The rescheduled 88th edition of the 24 Hours of Le Mans will get underway at 14:30 (local time) on Saturday 19 September, when the world’s most advanced endurance cars will compete at the Circuit de la Sarthe. Rolex is celebrating its 20th year as the Official Timepiece of this twice-around-the-clock contest, reflecting its long-standing support of automotive excellence and association with motorsport that dates back to the 1930s.
After months of planning, the Automobile Club de l’Ouest (ACO) confirmed in August that the race would be held behind closed doors for the first time in its 97- year history.
“It’s good to be going racing, even though we cannot all be there to celebrate our sport and this special event,” says Tom Kristensen, Rolex Testimonee and record nine-time winner of the 24 Hours of Le Mans.
A condensed four-day schedule, as well as unfamiliar autumnal conditions, will place extra pressure on the competitors this year. “It’s going to be a challenge,” says Kristensen. “The teams won’t be able to check everything as thoroughly as they usually would, so there will be many unknowns going into the 24 hours. The drivers will have to rely on their senses more than ever – listening, watching and feeling as they adapt to their constantly evolving car.” On the additional four hours of darkness and the anticipated cooler temperatures – compared with a traditional June event – the Danish legend continues: “For sure, racing in September is going to be different. The drivers will have to be prepared to deliver consistently in the darkness for longer and it will be colder, which means that if the rain arrives, the track won’t dry so quickly.”
New qualifying format
This year’s 24 Hours of Le Mans also has a new qualifying format. After a preliminary session for all 59 cars this afternoon, the fastest six from each of the four classes advance to Friday morning’s Hyperpole, which will establish the top starting positions. In an ultimate display of speed and concentration, the 24 competitors will complete one clear run of the 13.626-km circuit to set their fastest time. Kristensen adds: “The drivers have to execute that lap to perfection. It’s a very long distance, with many opportunities to make mistakes. It is truly a race against the clock, where every millisecond counts.”
The 2020 field comprises 29 Prototype and 30 Le Mans Grand Touring Endurance (LMGTE) cars, including defending FIA World Endurance Champions, the No. 8 Toyota Gazoo Racing, who are aiming for a third consecutive race victory.
However, with a successful 2019–2020 season to date, the privateer teams will be determined to further prove their reliability and resilience by overcoming the manufacturer opposition. Eyes will also be on the LMGTE competition, as Porsche, Ferrari and Aston Martin vie for honours in both the Pro and Am classes, putting their technological expertise and engineering excellence to the test in one of motor sport’s toughest environments.

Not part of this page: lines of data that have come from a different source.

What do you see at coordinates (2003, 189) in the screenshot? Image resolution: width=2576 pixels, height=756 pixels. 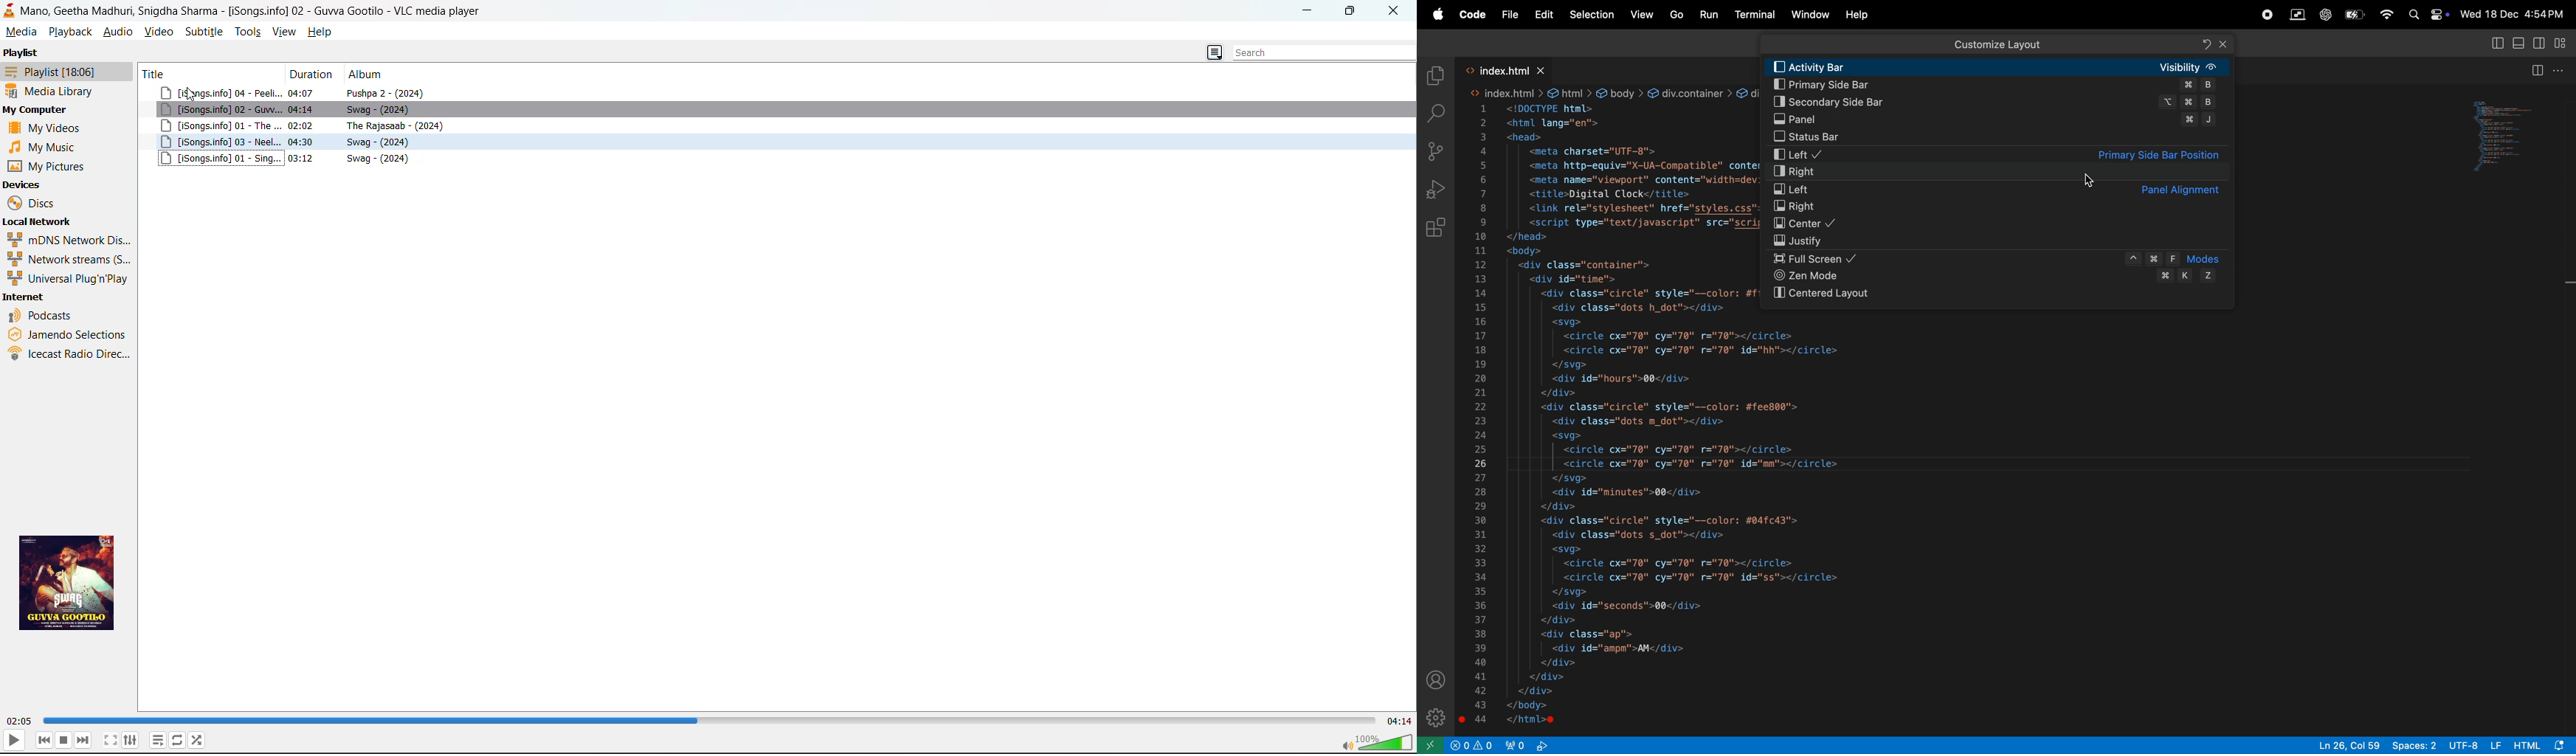 I see `left` at bounding box center [2003, 189].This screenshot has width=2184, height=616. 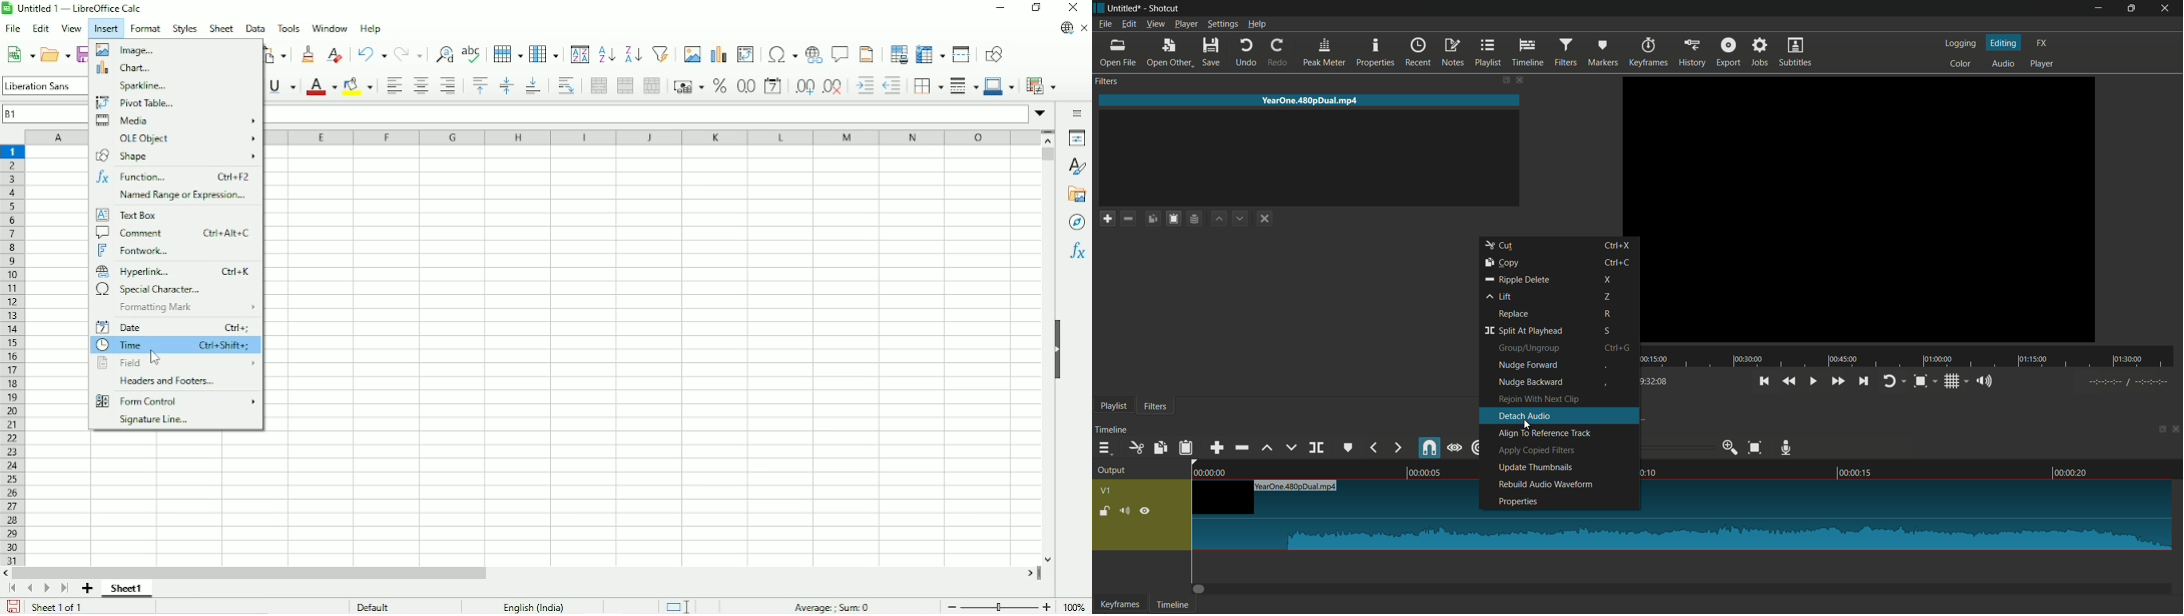 I want to click on Time, so click(x=174, y=345).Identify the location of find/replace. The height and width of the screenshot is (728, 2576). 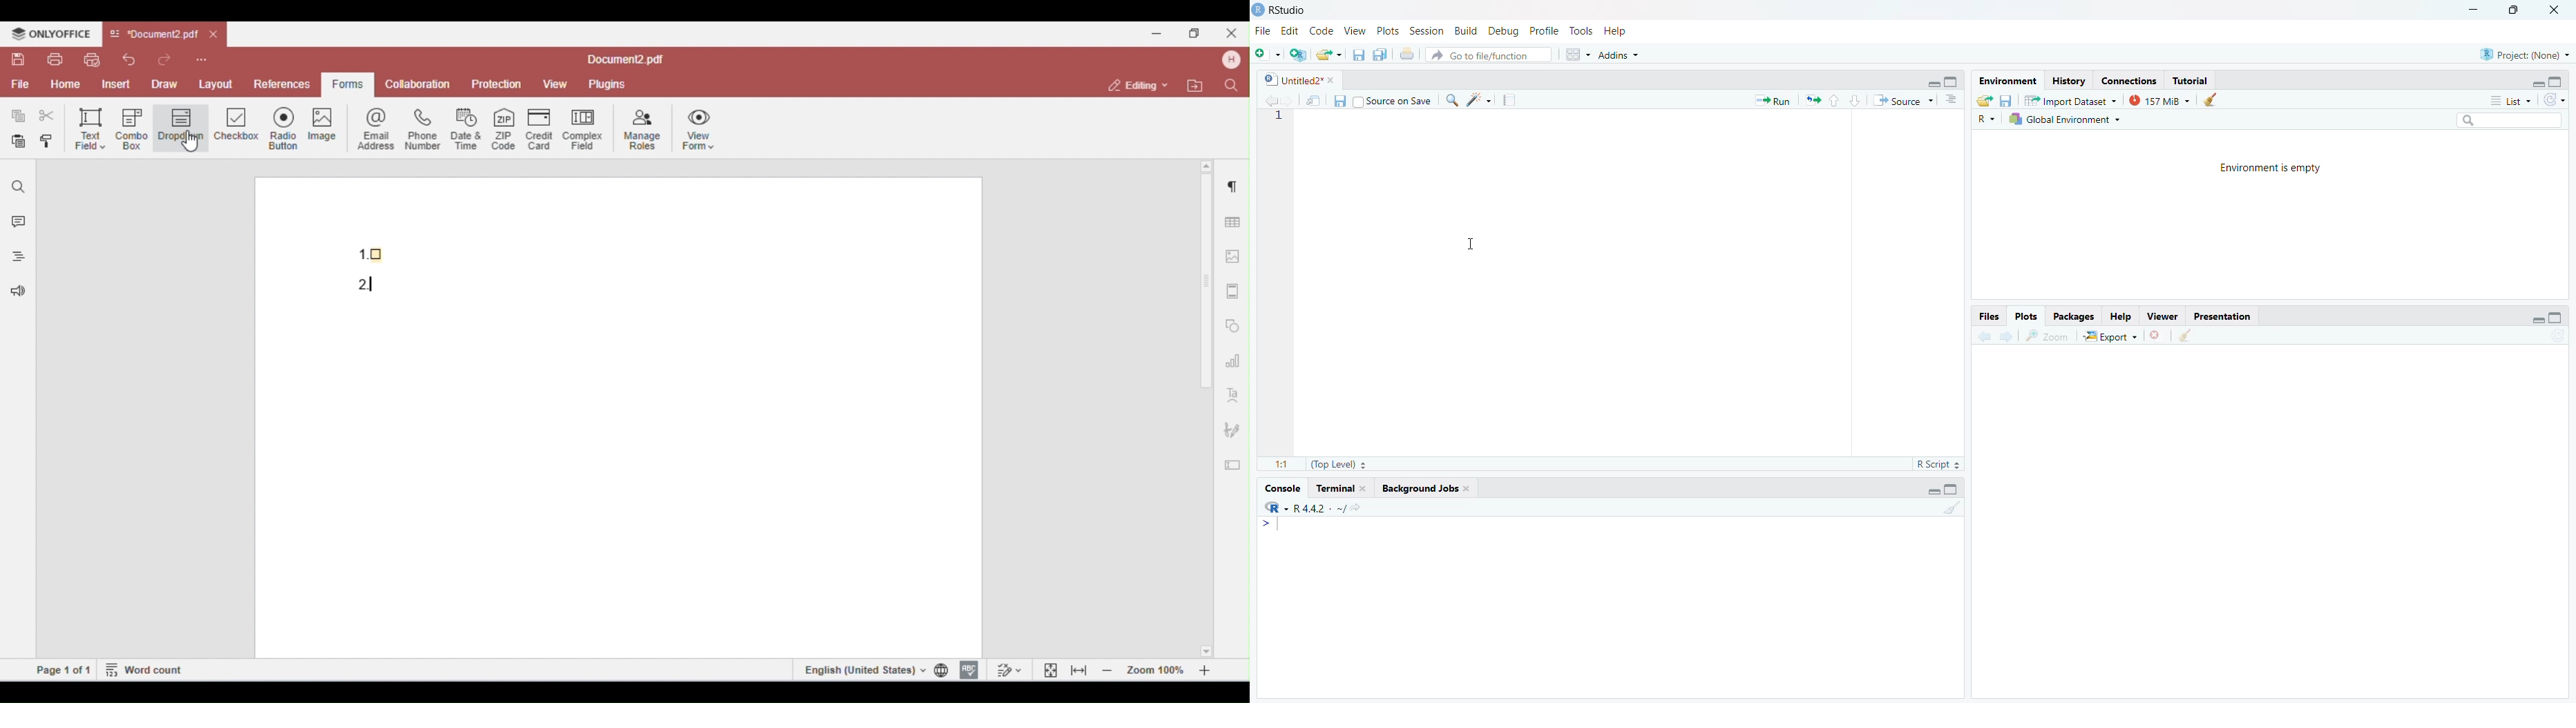
(1454, 100).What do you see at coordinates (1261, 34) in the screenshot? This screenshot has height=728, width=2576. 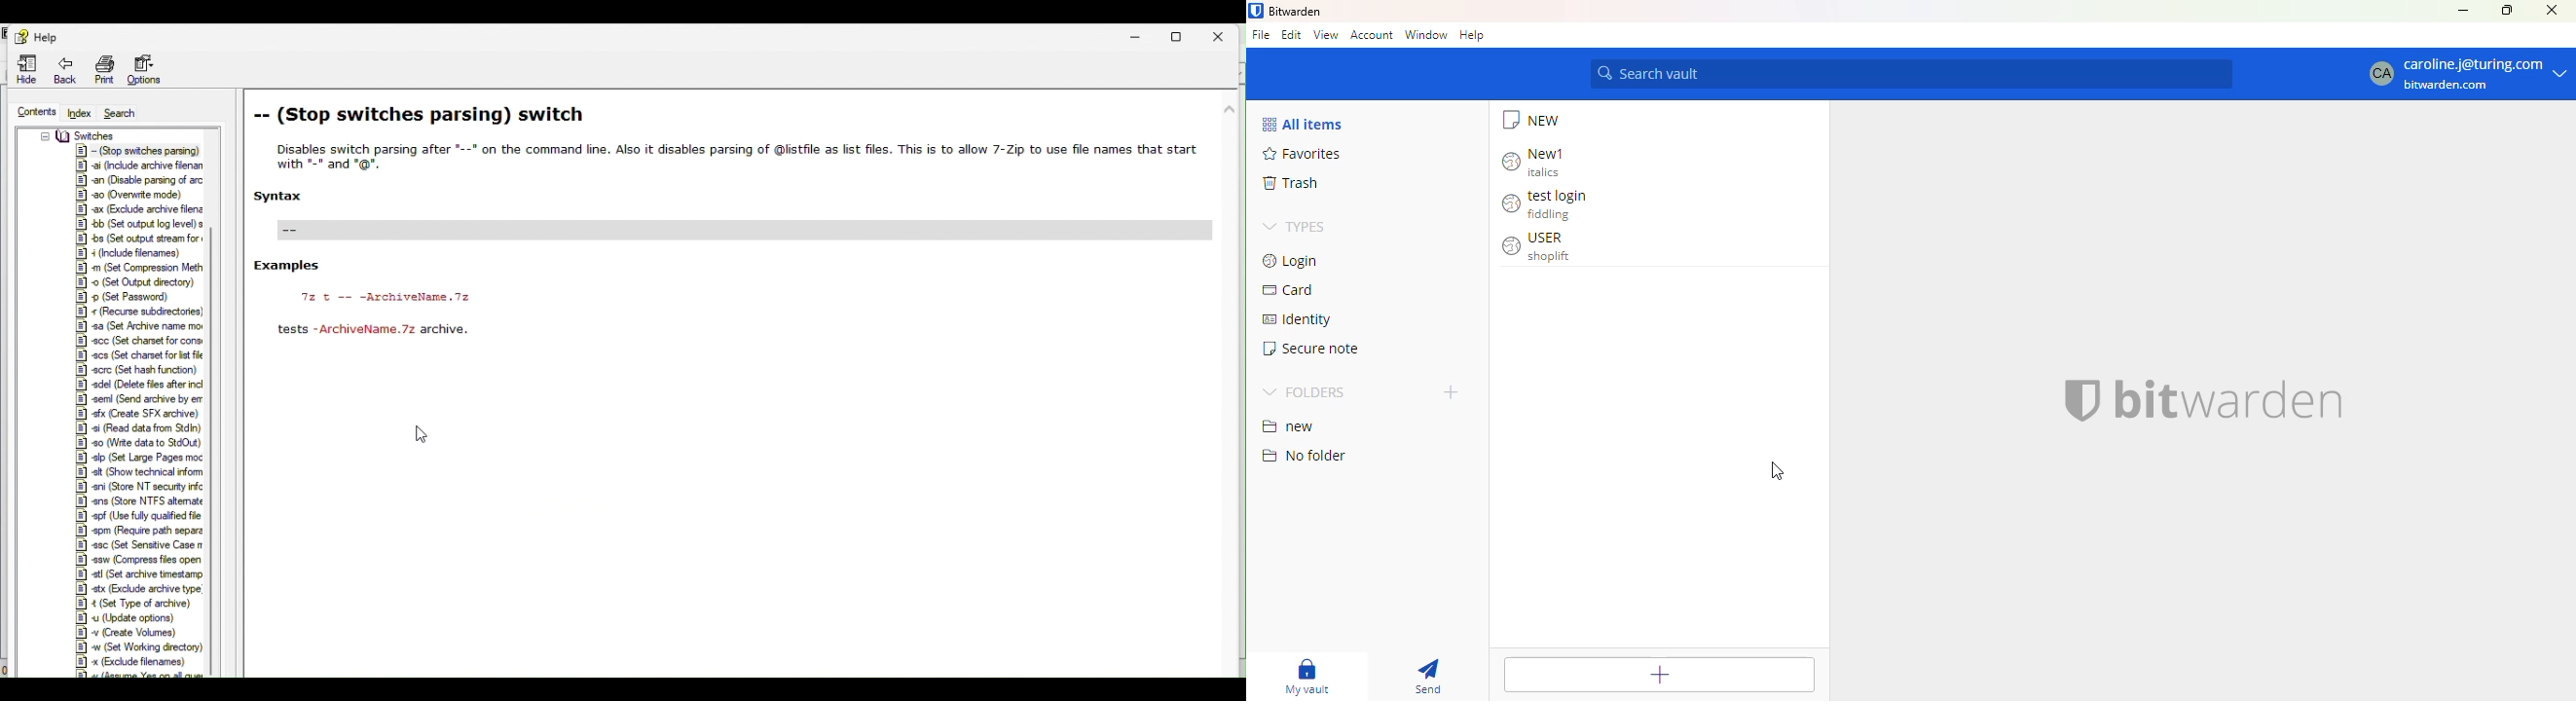 I see `file` at bounding box center [1261, 34].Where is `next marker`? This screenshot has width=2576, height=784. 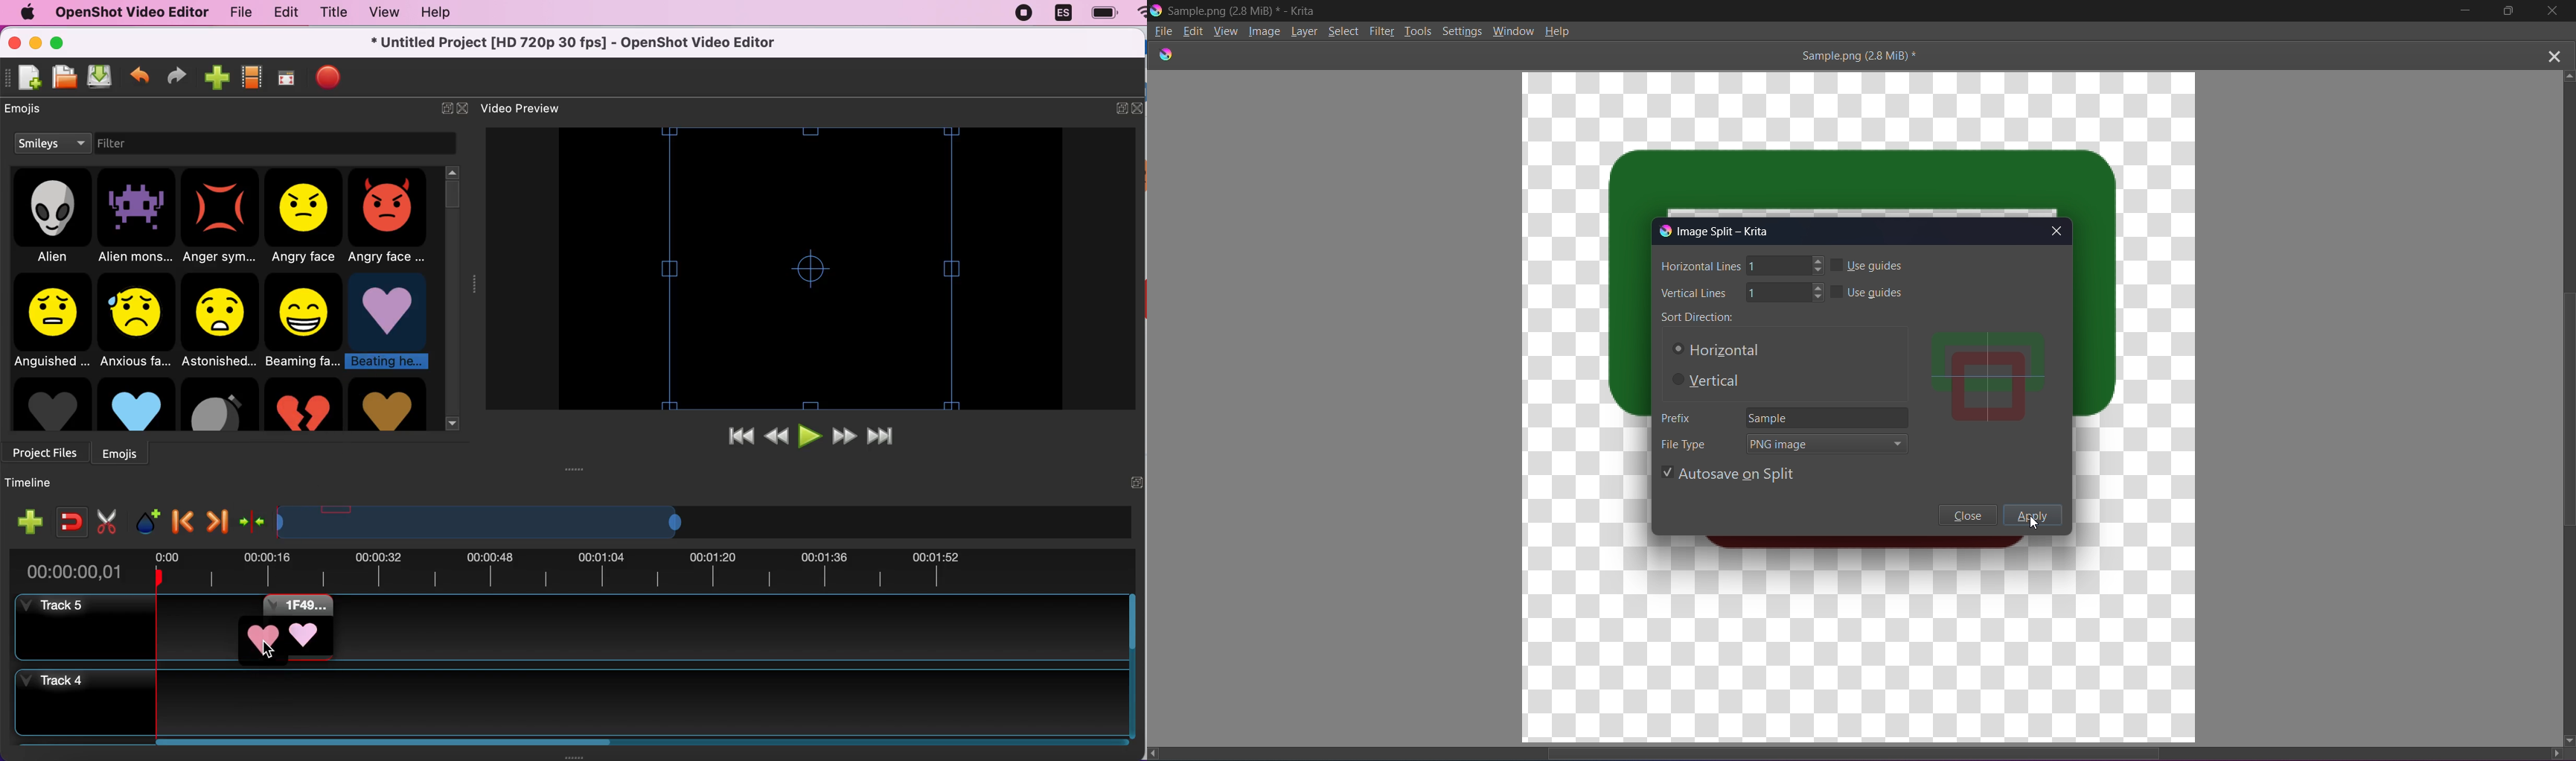
next marker is located at coordinates (215, 519).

This prestigious race demands dedication and know-how, as drivers seek to strike the perfect balance between speed and durability while pushing their machines to the limit to complete the furthest distance in 24 hours. The overall winners are presented with a specially engraved Rolex Oyster Perpetual Cosmograph Daytona in recognition of their achievement.
Kristensen, who this year marks his 10th anniversary as part of the Rolex family, says: “As a Le Mans winner, when you look at your Daytona, it does not only tell you lap times but conveys the deep history of our sport and reminds you of a very special, hard-earned victory.”